The end of Prohibition in 1933 did little to discourage illegal whiskey distilling, a "God given" tradition in farmlands all over America. Folks still recall times when, it seems, everyone knew someone involved in moonshine. (Shhh - Mason jars of corn whiskey brought to me recently were purchased from a West Virginia cop! Untaxed whiskey, gin, rum and genuine hard cider, seems to me, still flows abundantly.)
Jimmie grew up loving stock car racing. Running over 140 dirt track events from1941 through 1972 he was one of the founders of what became NASCAR. With three flat tyres in one race, he still wouldn't let anybody pass him.
Lewallen's is among forgotten stories of daring bootleggers who invented the sport of stock car racing when all they had for protection was a helmet and goggles when racing was racing.

# Parts of the exercise
[A] According to the passage on moonshine and stock car racing, how many dirt track events did Jimmie run?
[B] Carry on the passage on moonshine and stock car racing from the end of its last sentence.
The data that comes after this passage is separate material.

# Stored data
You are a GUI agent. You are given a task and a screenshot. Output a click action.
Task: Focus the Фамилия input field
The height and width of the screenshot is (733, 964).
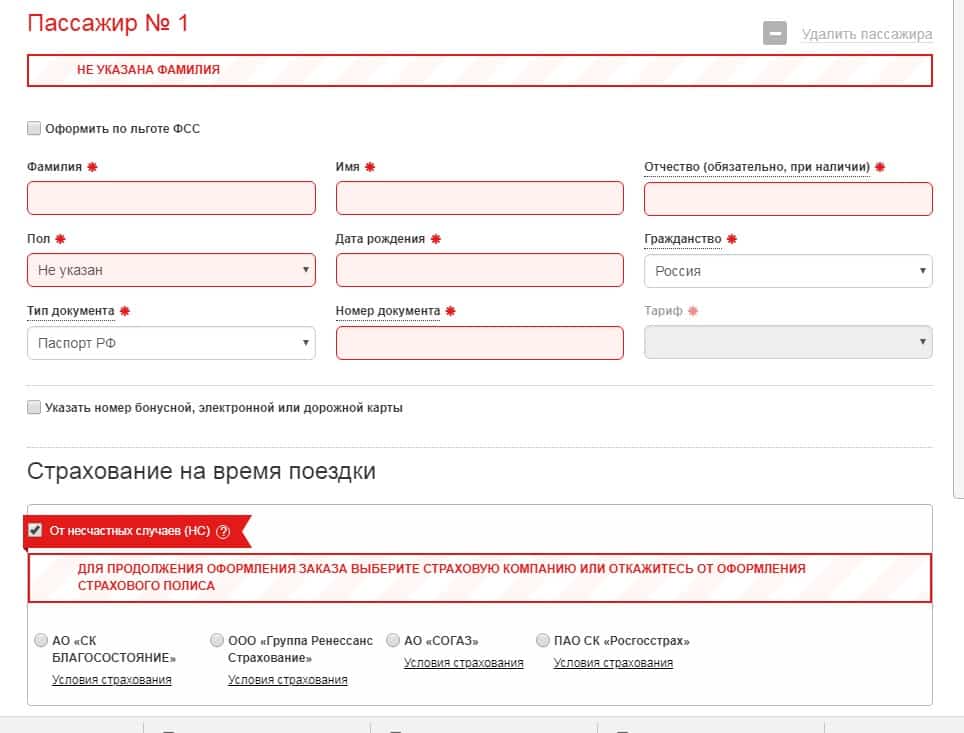pyautogui.click(x=172, y=198)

# Answers provided
[A] Over 140, from 1941 through 1972.

[B]
War hero
Only 19, Jimmie's bravado served him well. During World War II he was wounded two times, shrapnel in his back and frostbite, he was left for dead during the invasion of Normandy.
Captured and imprisoned twice he escaped both times. For bravery under fire he was awarded a bronze star and a bronze star with clusters.
They just don't make bootleggers, like Jimmie Lewallen anymore.
Info
Given the current (June 2014) Irish tax and VAT take of €16.40 on a €24 litre of spirits, small wonder cross-border booze smuggling is on the rise and potcheen flourishes in Eire! Kinda makes Do Not Steal! The Government Does Not Like Competition bumper stickers attractive.